Federal Reserve Chairman Ben S. Bernanke may encourage lawmakers today to stimulate the economy while aiming to avoid his predecessor's "regret'' of being tied to specific measures.

Legislators will question the Fed chief on steps to avoid the first recession since 2001 when he testifies to the House Budget Committee in Washington. Bernanke told members of Congress this week that some kind of fiscal stimulus is needed, according to Democratic lawmakers.

Former Chairman Alan Greenspan "misjudged'' the environment in which he endorsed tax cuts in 2001, and had "intense'' regret the eventual legislation excluded his specific guidance, he wrote in his 2007 book. Bernanke will try to avoid backing any particular tax or spending policies because doing so could earn criticism from legislators who oppose them, putting the Fed's reputation for independence at risk, analysts said.

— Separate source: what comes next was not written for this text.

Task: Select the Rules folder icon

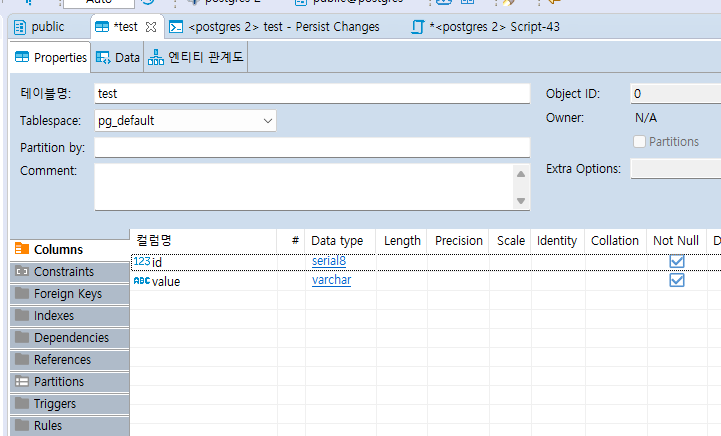Action: [x=22, y=426]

Now if we can get the Fed to avoid the Greenspan policy of inflating our way out of every situation to the detriment of those who suffer from inflation, we will be making some progress.

Note that the major coverage of these Fed Chair comments misses the subtext of what Bernanke was implying (though Bloomberg came the closest): "Greenspan f&^%ed up! He compromised the Fed's independence for partisan reasons, and damaged the Fed's reputation. I won't make that mistake."

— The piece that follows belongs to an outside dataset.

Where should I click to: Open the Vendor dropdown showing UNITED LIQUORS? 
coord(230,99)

In this coming Sunday's NYT Magazine is a long piece by Roger Lowenstein titled The Education of Ben Bernanke, and I suspect it will be required reading. (I already picked out a cigar and some scotch for that very purpose).

I already spied this wonderful quote from former Fed Chair Paul Volcker: :

“I think Bernanke is in a very difficult situation,” Paul Volcker told me. Volcker was the Fed chief who preceded Greenspan and who conquered, painfully, the great inflation of the 1970s and early ’80s (he was chairman from 1979 to 1987). “Too many bubbles have been going on for too long,” Volcker added. “The Fed is not really in control of the situation."

Note that when it comes to enjoying low inflation rates, Volcker is the man who was most responsible. He should get credit. Truth be told, both the 80's Ronald Reagan boom and the 90's Bill Clinton boom were benefactors of Volcker's Fed. He broke rampant inflation, and the next 20 years of falling interest rates were the direct result of his policies.

When you compare the situation Greenspan inherited with the one Bernanke got stuck with...

Sources:
The Education of Ben Bernanke
ROGER LOWENSTEIN
NYT, January 20, 2008
http://www.nytimes.com/2008/01/20/magazine/20Ben-Bernanke-t.html

Bernanke Aims to Avoid Greenspan's Stimulus `Regret'
Scott Lanman
Bloomberg, Jan. 17 2008
http://www.bloomberg.com/apps/news?pid=20601087&sid=axNV4KGulqxI&

Bernanke Likely to Support Stimulus Effort
SARAH LUECK and SUDEEP REDDY
WSJ, January 17, 2008; Page A2
http://online.wsj.com/article/SB120051473033395285.html

Bernanke Is Said to Support Stimulus Measures
By EDMUND L. ANDREWS and DAVID M. HERSZENHORN
NYT, January 17, 2008
http://www.nytimes.com/2008/01/17/business/17fiscal.html

This article has 11 comments:

  •  
    Jan 17 03:32 PM
    Volcker broke the back of inflation & then laid the basis for the next couple of decades of economic expansion?

    That's the decadence of economic theory. Through the years, Volcker's exegesis, debate, and reinterpretation consumed reams of paper and buckets of printer’s ink.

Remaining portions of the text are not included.